Given passage:
Saturday, February 23, 2008

Two or three things I (do not) know about Nanoart

Critical essay on Nan°art by Mauro Carbone
Professor of Aesthetics at the State University of Milan, Italy

There is more than one reason why I chose such a title for this article. The most obvious is my desire to ironically deny that I am an expert in the sector, since my signature on the catalogue may make others believe, dangerously, that it is truly my role. The other reason is because its ambiguously formulated expression of doubt seems to initially suggest the need to confirm or refute what I am going to say. I can already imagine each visitor in the lobby feeling strongly an unexpected sense of loss, since all of us upon entering an exhibition would obviously expect to find the showcases of the works we came curiously to see, promising ourselves to get to know them better later. I can foresee how this Nanoart exhibition would disappoint, above all, this obvious expectation, for the visitors will find themselves welcomed not by artistic products lying open to their gaze, but by technological instruments – microscopes and other optical apparatus – unavailable for immediate enjoyment, since visitors would have to rely on the assistance of competent personnel to be able to use them.
My hypothesis, therefore, is initial frustration for everyone. This would not be a novelty thinking about it; since this is the most characteristic effect art has produced - at times, even tried to produce - for at least part of the XX century onwards. I would not consider initial frustration to be negative, on the contrary. As has so often been maintained since the start of the XX century, recognising that our habitual expectations have been frustrated could in fact help us to approach situations as if it were the very first time we were encountering them. We would at least be partially deprived of those certainties that usually blind us to the ways the world presents itself to us.
Against the usual blindness in our case visitors to the Nanoart exhibition are really going to experience their own blindness before these same works put on show. This short circuit will produce a rare phenomenon, or so it seems to me: it will make us reflect. It could, for example, make us think how precarious and, on closer inspection, unfounded, is our position of dominion over the things around us, a role which habit makes us believe we hold.
I remember the sensation of loss I experienced in Paris more than twenty years ago, while visiting an exhibition on the fifth floor of the Centre Pompidou – conceived by the philosopher Jean-François Lyotard – the title of which now seems to relate to the exhibition being held now. It was entitled Les immatériaux and was very disorientating for the visitors, principally because it offered immaterial works born from the encounter between artistic and computer research, which was just beginning. Will this exhibition, which celebrates the beginnings of an encounter between art, science and technology in the name of the apparent immateriality of the works, in turn produce similar effects? Or will the visitors, unlike the visitors in Paris who wandered desolately around the exhibition halls, compensate for the initial sense of loss with a reinforced sense of power the minute they press the microscope to their eye, which they will feel is similar to the eye of God, who also rules the infinitely small? May this God not forbid it. So here are a few things - so to say - which I (do not) know about Nanoart.

Dataset content:
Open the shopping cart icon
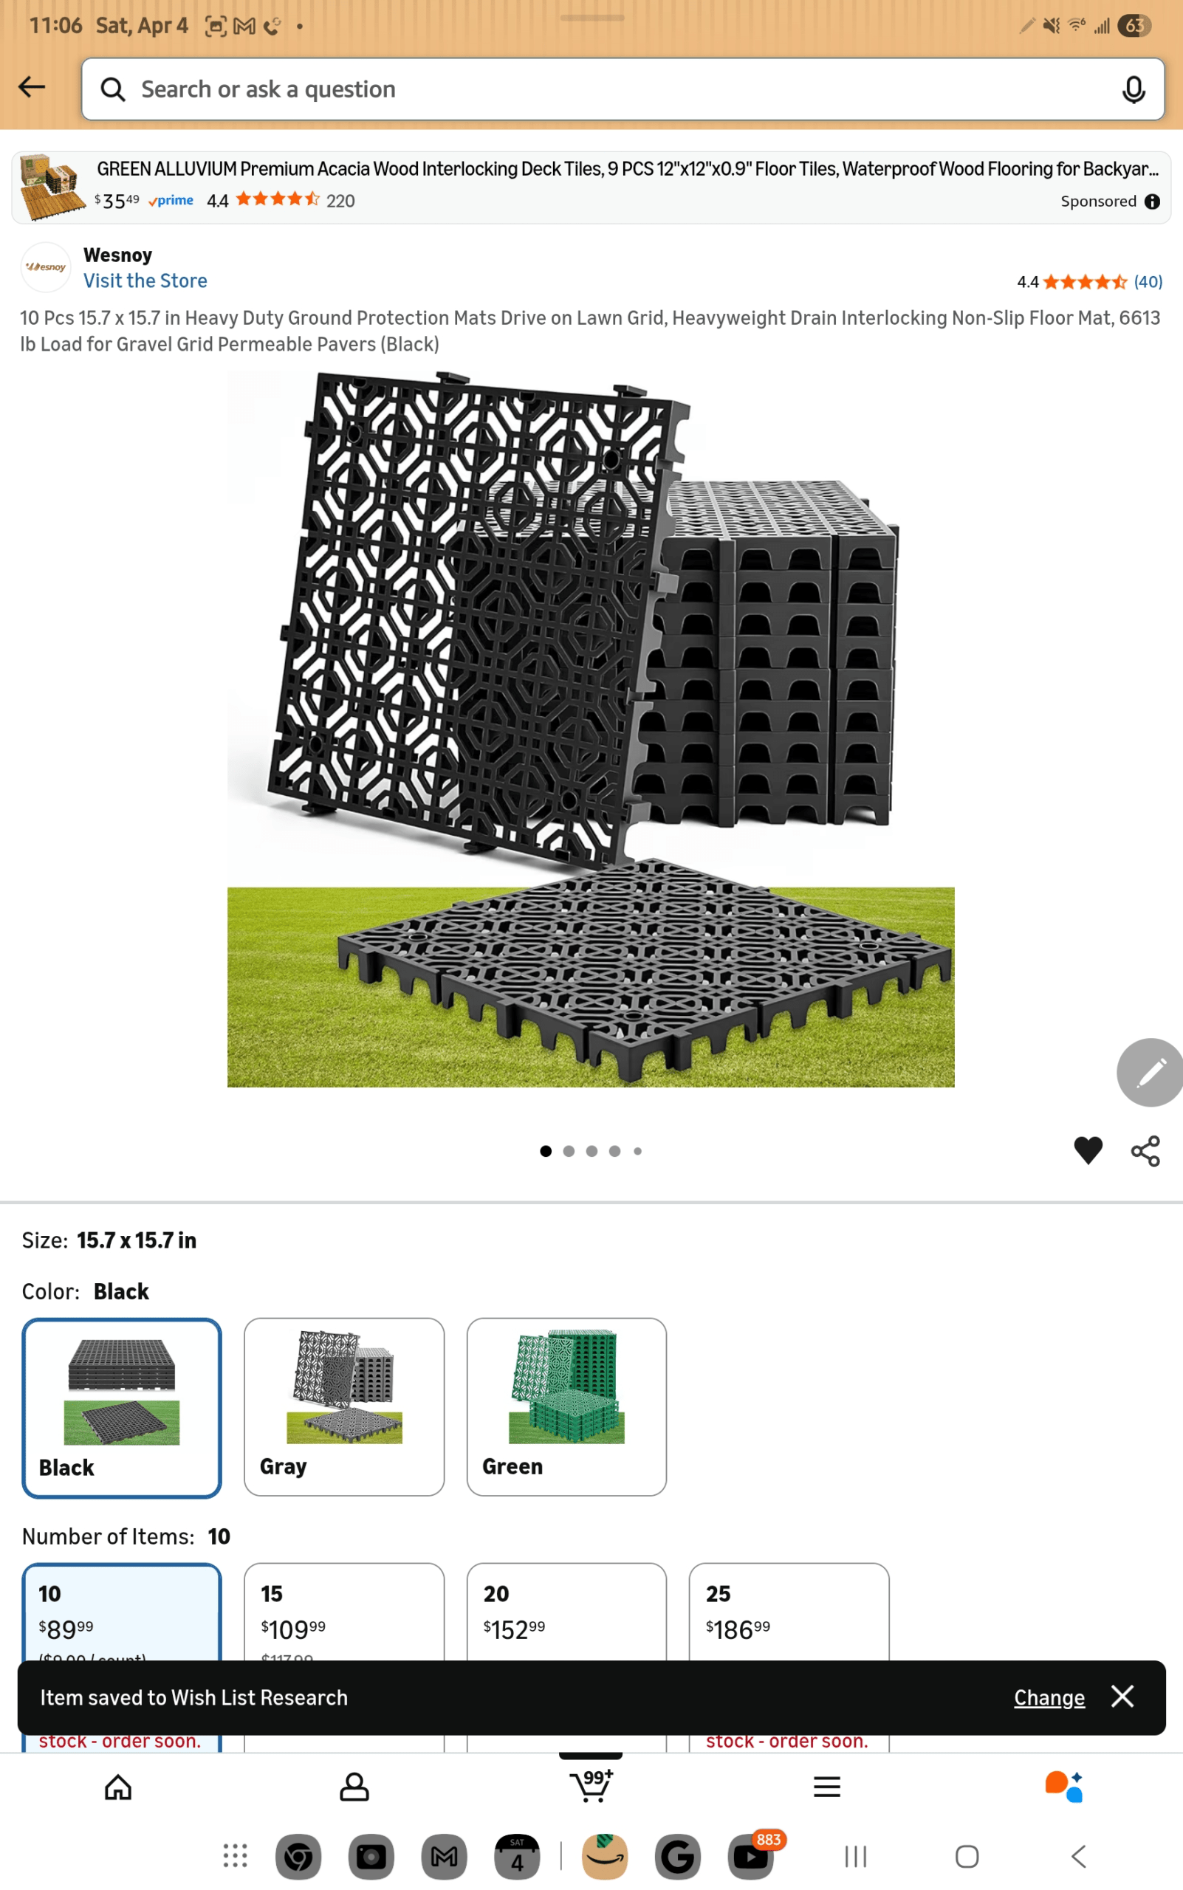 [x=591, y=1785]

Complete the following:
a. Answer these questions about the essay on Nanoart, one answer per line:
(i) At which university is Mauro Carbone a professor?
(ii) What instruments will visitors find when they arrive at the exhibition?
(iii) Who conceived the Paris exhibition titled Les immatériaux?
b. Update the part of the essay on Nanoart starting with "My hypothesis, therefore, is" and going on through "itself to us.", changing "XX century" to "twentieth century".
Use only the essay on Nanoart to respond, with no outside knowledge.

Solutions to the tasks:
a.
(i) The State University of Milan, Italy
(ii) Microscopes and other optical apparatus
(iii) The philosopher Jean-François Lyotard

b.
My hypothesis, therefore, is initial frustration for everyone. This would not be a novelty thinking about it; since this is the most characteristic effect art has produced - at times, even tried to produce - for at least part of the twentieth century onwards. I would not consider initial frustration to be negative, on the contrary. As has so often been maintained since the start of the twentieth century, recognising that our habitual expectations have been frustrated could in fact help us to approach situations as if it were the very first time we were encountering them. We would at least be partially deprived of those certainties that usually blind us to the ways the world presents itself to us.